Hochleitner BW, Bosmuller C, Nehoda H, Fruhwirt M, Simma B, Ellemunter H, Steurer W, Hochleitner EO, Konigsrainer A, Margreiter R.
Department of Transplant Surgery, Innsbruck University Hospital, Anichstrasse 35, 6020 Innsbruck, Austria. Boris.Hochleitner uibk.ac.at
While it is well known that diarrhea results in decreased trough levels of cyclosporin A, experience with levels of tacrolimus (FK506) and diarrhea is limited. We have therefore measured the tacrolimus trough levels of four male and two female recipients of solid organs before, during, and after gastroenteritis. The average age of these six patients was 31 (1-60) years. Four patients had received a kidney transplant, one patient had undergone simultaneous kidney-pancreas transplantation, and another patient had received a liver transplant. Rotavirus was identified in the feces specimen of a 1-year-old child that had undergone liver transplantation. All patients showed an elevated tacrolimus trough level (peak 20-60 ng/ml) after onset of gastroenteritis. Under symptomatic therapy and adequate adjustment of tacrolimus dose, the gastroenteritis stopped and tacrolimus levels returned to the therapeutic range. We recommend that FK506 levels be carefully monitored during diarrhea in order to prevent intoxication.
Online source: www.ncbi.nlm.nih.gov/entrez/query.fcgi?cmd=Retrieve&db=PubMed&list_uids=11512055&dopt=Abstract tacrolimus Protopic
Protopic Low tacrolimus concentrations and increased risk of early acute rejection in adult renal transplantation.
Staatz C, Taylor P, Tett S.
School of Pharmacy, University of Queensland, Brisbane, Queensland 4072, Australia.

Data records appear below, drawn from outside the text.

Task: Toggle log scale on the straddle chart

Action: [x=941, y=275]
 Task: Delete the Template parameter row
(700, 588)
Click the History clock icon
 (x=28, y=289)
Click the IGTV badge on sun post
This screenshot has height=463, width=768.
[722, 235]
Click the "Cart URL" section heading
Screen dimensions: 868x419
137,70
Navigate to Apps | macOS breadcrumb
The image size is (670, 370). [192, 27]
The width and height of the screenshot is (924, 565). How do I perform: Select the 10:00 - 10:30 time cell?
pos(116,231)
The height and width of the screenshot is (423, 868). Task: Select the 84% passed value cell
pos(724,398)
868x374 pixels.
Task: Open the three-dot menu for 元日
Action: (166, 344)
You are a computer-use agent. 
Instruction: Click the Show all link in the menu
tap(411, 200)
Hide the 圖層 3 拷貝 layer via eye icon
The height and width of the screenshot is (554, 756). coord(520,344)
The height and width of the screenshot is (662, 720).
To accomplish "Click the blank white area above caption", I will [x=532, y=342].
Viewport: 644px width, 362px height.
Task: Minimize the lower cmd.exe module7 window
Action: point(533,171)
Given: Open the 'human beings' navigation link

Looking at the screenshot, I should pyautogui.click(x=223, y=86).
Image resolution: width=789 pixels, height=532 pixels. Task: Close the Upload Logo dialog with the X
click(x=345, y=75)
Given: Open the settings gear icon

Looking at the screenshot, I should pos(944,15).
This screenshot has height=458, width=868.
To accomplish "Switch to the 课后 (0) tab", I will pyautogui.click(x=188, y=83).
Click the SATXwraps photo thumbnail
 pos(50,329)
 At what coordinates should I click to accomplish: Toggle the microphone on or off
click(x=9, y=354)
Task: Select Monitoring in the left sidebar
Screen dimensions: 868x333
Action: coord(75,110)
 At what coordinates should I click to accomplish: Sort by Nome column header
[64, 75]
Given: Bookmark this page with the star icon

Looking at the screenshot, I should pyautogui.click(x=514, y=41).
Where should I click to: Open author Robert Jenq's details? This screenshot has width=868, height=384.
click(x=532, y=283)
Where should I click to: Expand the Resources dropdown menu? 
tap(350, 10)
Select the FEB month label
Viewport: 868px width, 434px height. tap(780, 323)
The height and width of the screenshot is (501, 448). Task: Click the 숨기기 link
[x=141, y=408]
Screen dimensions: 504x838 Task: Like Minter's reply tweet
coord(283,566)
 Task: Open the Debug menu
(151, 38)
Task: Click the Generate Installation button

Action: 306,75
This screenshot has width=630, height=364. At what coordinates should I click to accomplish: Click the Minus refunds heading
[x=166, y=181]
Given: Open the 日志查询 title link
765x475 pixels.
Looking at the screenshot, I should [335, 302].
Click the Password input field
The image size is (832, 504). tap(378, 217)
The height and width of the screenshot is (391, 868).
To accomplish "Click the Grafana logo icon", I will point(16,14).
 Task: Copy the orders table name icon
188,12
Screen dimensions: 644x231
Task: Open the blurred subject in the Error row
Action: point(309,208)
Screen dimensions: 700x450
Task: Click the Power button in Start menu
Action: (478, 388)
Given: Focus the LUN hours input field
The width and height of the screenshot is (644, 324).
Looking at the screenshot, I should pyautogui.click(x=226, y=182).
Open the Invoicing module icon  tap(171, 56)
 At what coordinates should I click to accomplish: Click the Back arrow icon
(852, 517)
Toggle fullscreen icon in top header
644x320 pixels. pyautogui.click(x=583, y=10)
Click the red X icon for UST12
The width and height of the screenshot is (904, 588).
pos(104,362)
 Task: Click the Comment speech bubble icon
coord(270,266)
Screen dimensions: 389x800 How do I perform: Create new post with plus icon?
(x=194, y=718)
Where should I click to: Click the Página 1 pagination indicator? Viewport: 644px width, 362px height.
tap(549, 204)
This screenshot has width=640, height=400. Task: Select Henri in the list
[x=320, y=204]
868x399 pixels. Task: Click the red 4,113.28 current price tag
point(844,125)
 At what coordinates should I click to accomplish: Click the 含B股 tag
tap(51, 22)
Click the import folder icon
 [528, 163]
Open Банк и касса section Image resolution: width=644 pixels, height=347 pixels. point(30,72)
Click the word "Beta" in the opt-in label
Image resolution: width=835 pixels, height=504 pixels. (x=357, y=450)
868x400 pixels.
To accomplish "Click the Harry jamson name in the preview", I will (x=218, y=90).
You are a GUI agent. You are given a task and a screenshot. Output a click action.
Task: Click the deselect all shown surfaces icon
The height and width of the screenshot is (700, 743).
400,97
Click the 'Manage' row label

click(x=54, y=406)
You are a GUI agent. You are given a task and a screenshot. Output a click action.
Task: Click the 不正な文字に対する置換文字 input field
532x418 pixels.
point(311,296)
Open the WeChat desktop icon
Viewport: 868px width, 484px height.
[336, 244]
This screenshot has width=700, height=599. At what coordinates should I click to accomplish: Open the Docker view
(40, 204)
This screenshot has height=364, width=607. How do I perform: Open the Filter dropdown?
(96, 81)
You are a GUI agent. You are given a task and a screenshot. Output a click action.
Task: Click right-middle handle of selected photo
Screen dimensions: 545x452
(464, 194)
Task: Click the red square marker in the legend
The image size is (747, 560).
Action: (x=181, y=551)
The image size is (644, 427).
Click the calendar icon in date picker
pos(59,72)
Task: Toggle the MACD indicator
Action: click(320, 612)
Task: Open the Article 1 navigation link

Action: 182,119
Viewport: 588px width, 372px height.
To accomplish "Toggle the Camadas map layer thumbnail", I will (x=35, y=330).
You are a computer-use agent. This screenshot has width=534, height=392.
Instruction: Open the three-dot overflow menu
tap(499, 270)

BACKGROUND: A retrospective analysis was performed on adult renal transplant recipients to evaluate the relationship between tacrolimus trough concentrations and the development of rejection in the first month after transplant. METHODS: A total of 349 concentrations from 29 patients, measured by enzyme-linked immunosorbent assay (ELISA), were recorded. Based on an increased serum creatinine, 12 patients were considered to have organ rejection. Rejection was confirmed by biopsy in five of these. The median trough concentration of tacrolimus over the first month of therapy, or until the time of first rejection was compared in rejecters vs non-rejecters. RESULTS: Median trough concentrations of tacrolimus were found to be lower in biopsy-proven rejecters vs non-rejecters (P=0.03) and all rejecters vs non-rejecters (P=0.04). The average median concentration (+/-SD) in the biopsy-proven rejecter group was 5.09+/-1.16 ng/ml, compared to 9.20+/-3.52 ng/ml in the non-rejecter group. After exclusion of an outlier, the average median concentration in all rejecters was 5.57+/-1.47 ng/ml, compared with 9.20+/-3.52 ng/ml in non-rejecters. A rejection rate of 55% was found for patients with a median trough concentration between 0 and 10 ng/ml. This compared with no observed rejection in patients with a median concentration between 10 and 15 ng/ml. CONCLUSION: A significant relationship exists between organ rejection and median tacrolimus trough concentrations in the first month post-transplant, with patients displaying low concentrations more likely to reject. In order to minimize rejection in the first month after renal transplantation, trough concentrations greater than 10 ng/ml must be achieved.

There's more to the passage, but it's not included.